Blackfriars' Marketing

Monday, March 13, 2006

Origami: A Pepper with better design and worse marketing

Picture of Samsung Origami device

[Asus Origami device shown at CES, photo courtesy of Gizmodo]


Picture of Pepper Pad from CES

[Blackfriars photo of Pepper Pad shown at CES]


We wrote earlier in the week about The rather unfocused buzz marketing of the Origami PC. Well, I read about of all the coverage of the device at CeBIT and at the Intel Developer's Forum, and over the weekend, I found myself asking myself this question:

"Where I have I seen a device like that before?"

Well, I found it looking through my CES photos. It is the Pepper Pad, which is actually available today from Amazon.com. If you take away the split thumb keyboard, there are definitely some similarities between the two devices. The Origami has a 7-inch display, while the Pepper has an 8.4-inch one. Both have substantial wireless networking capabilities.
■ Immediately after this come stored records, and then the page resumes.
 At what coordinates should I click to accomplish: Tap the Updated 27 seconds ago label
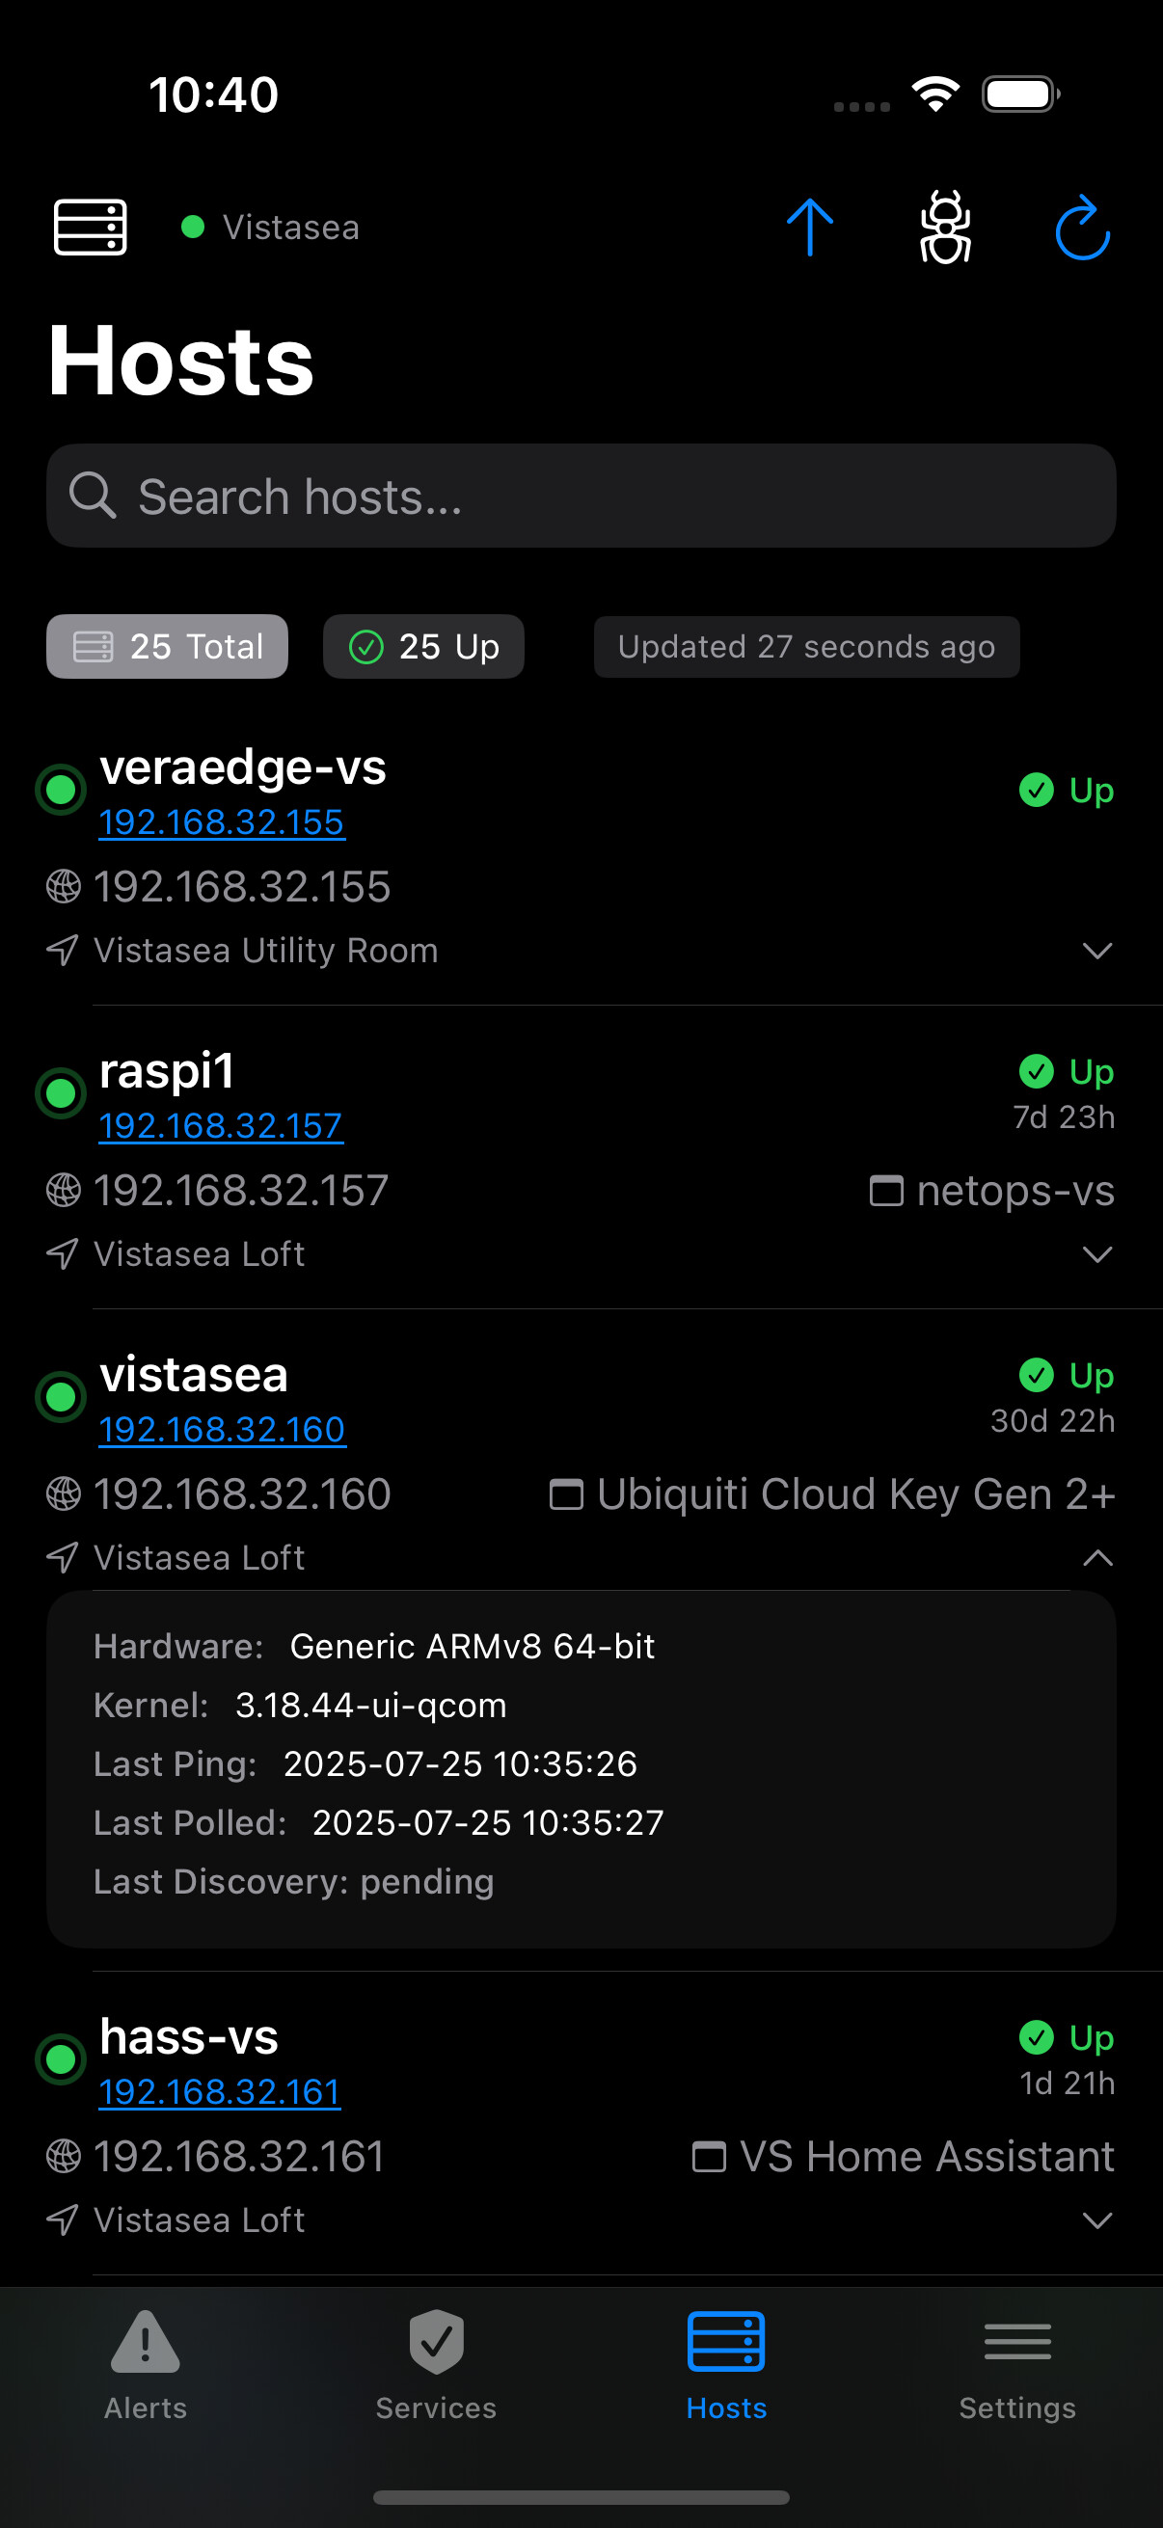point(806,647)
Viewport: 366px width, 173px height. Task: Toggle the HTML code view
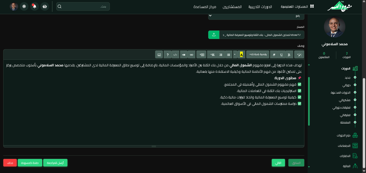175,55
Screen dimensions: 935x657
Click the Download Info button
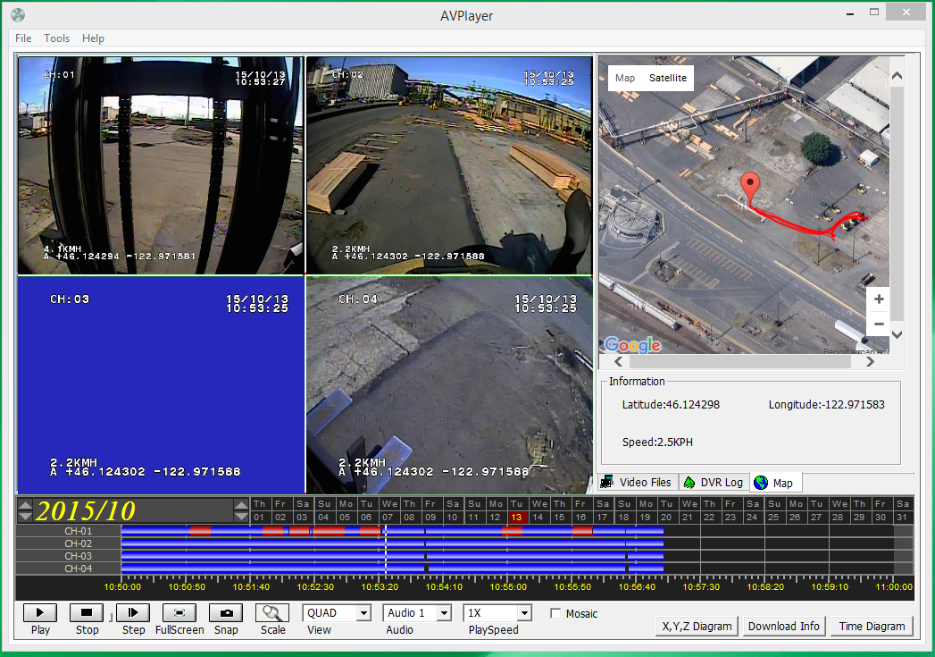coord(784,626)
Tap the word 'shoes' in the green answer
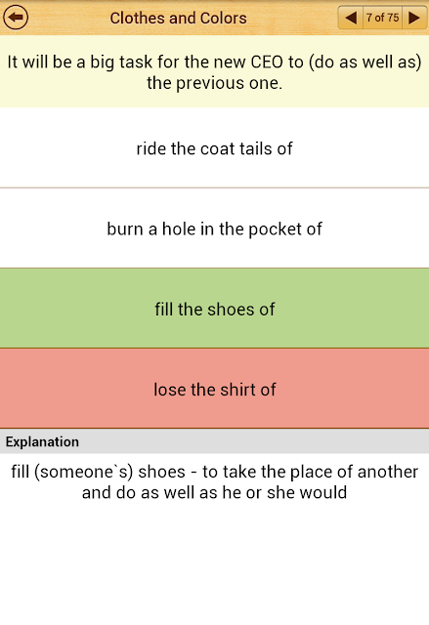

But the Pepper includes two additional killer apps for the home user -- a built-in voice over Internet application and a powerful programmable IR blaster so you can use the device to control your home theater system (or, if you live in close proximity to your neighbor's living room window, their home theater system).

Yes, the Pepper is an ugly duckling in comparison to the Origami. But the device is hugely functional, much more so than the devices that were shown at CeBIT -- some videos showed booth representatives struggling to figure out how to bring up the launching software and the virtual keyboard. Having played with the Pepper at CES, a physical thumb keyboard beats the heck out of a virtual touch-screen keyboard, particularly for email and Web browsing. And the Pepper's marketing and bundled applications software identifies a pretty recognizable if niche market: the technically savvy engineer who wants a device that surfs the web, plays stored and streaming movies, checks his email, answers his phone, and controls his TV all from the comfort of his couch.

The bottom line: Someone needs to figure out what consumer need these devices fill. The Pepper at least tried and has bundled hardware and applications that address one identifiable niche (i.e., the worlds most programmable remote control, Internet browser, and media player). Origami platforms still need someone to think that through, create the complete solution, and communicate why people need it. Sadly, the people who designed the platform didn't really bother before they launched it.

A final word: Some at UMPC Buzz are claiming that both the Apple and Linux communities may use the UMPC platform (Intel's name for what Microsoft calls Origami) for future products. Cool. Maybe Pepper will sell just their software bundle under the tag line, "Wouldn't you rather be a Pepper too?"